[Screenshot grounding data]
● ● ● ●
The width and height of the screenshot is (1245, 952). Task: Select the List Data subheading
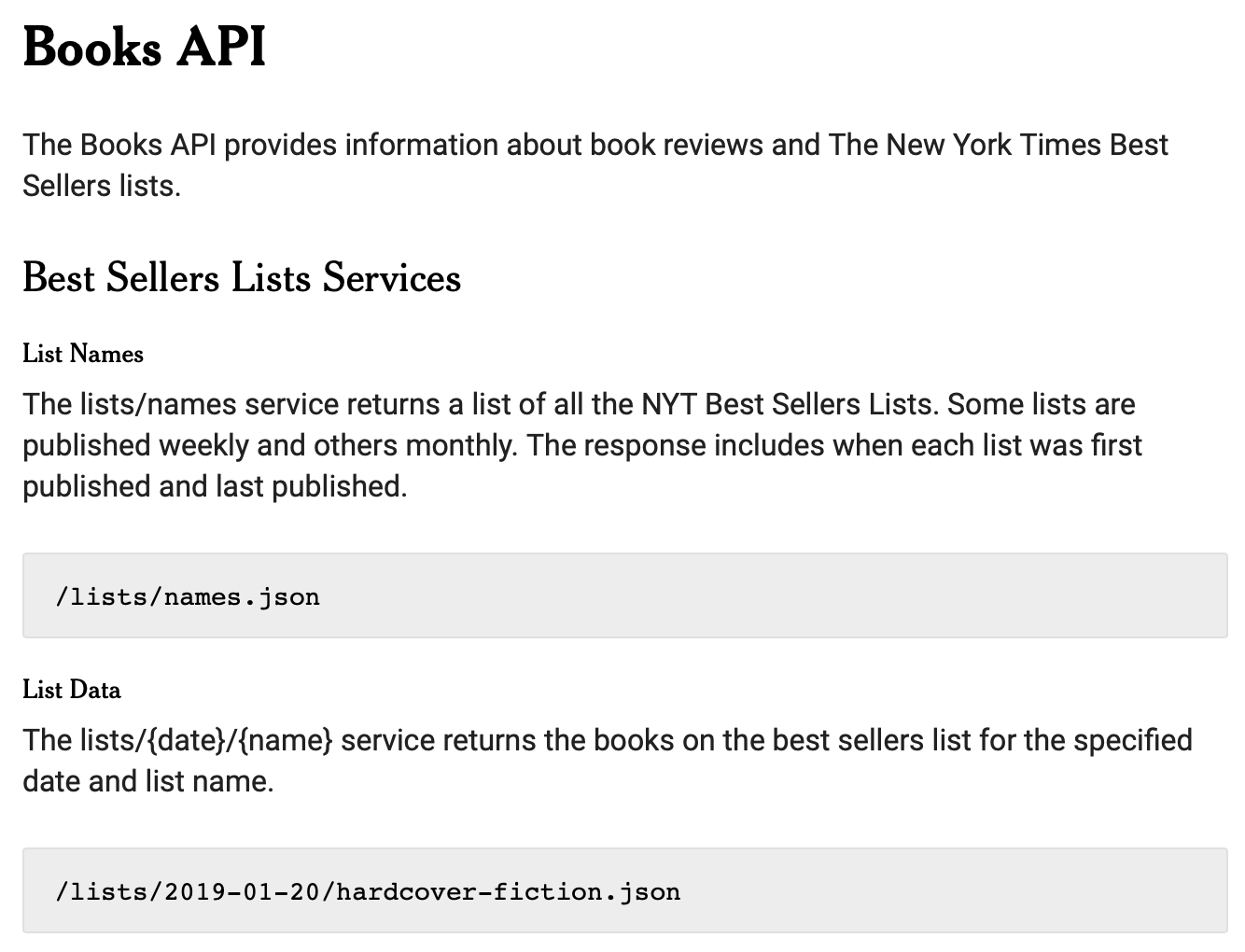pyautogui.click(x=72, y=690)
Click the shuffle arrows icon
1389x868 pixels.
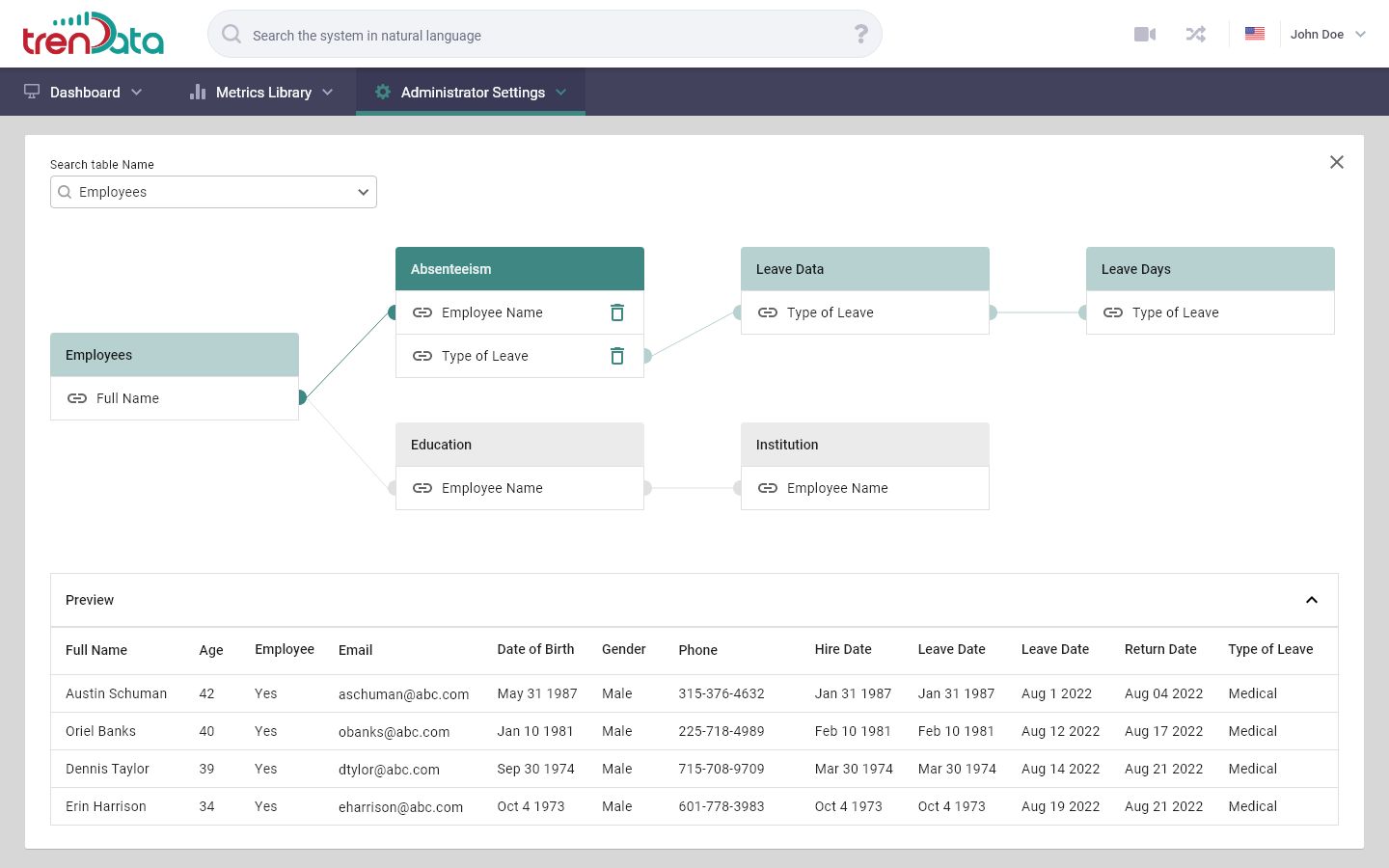tap(1196, 35)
● ● ● ●
EXERCISE » The records above should be reproduced exactly, with the pictures omitted.

EXERCISE RESPONSE »
The width and height of the screenshot is (1245, 952). Task: Select the List Data subheading
pyautogui.click(x=72, y=690)
Click the shuffle arrows icon
1389x868 pixels.
tap(1196, 35)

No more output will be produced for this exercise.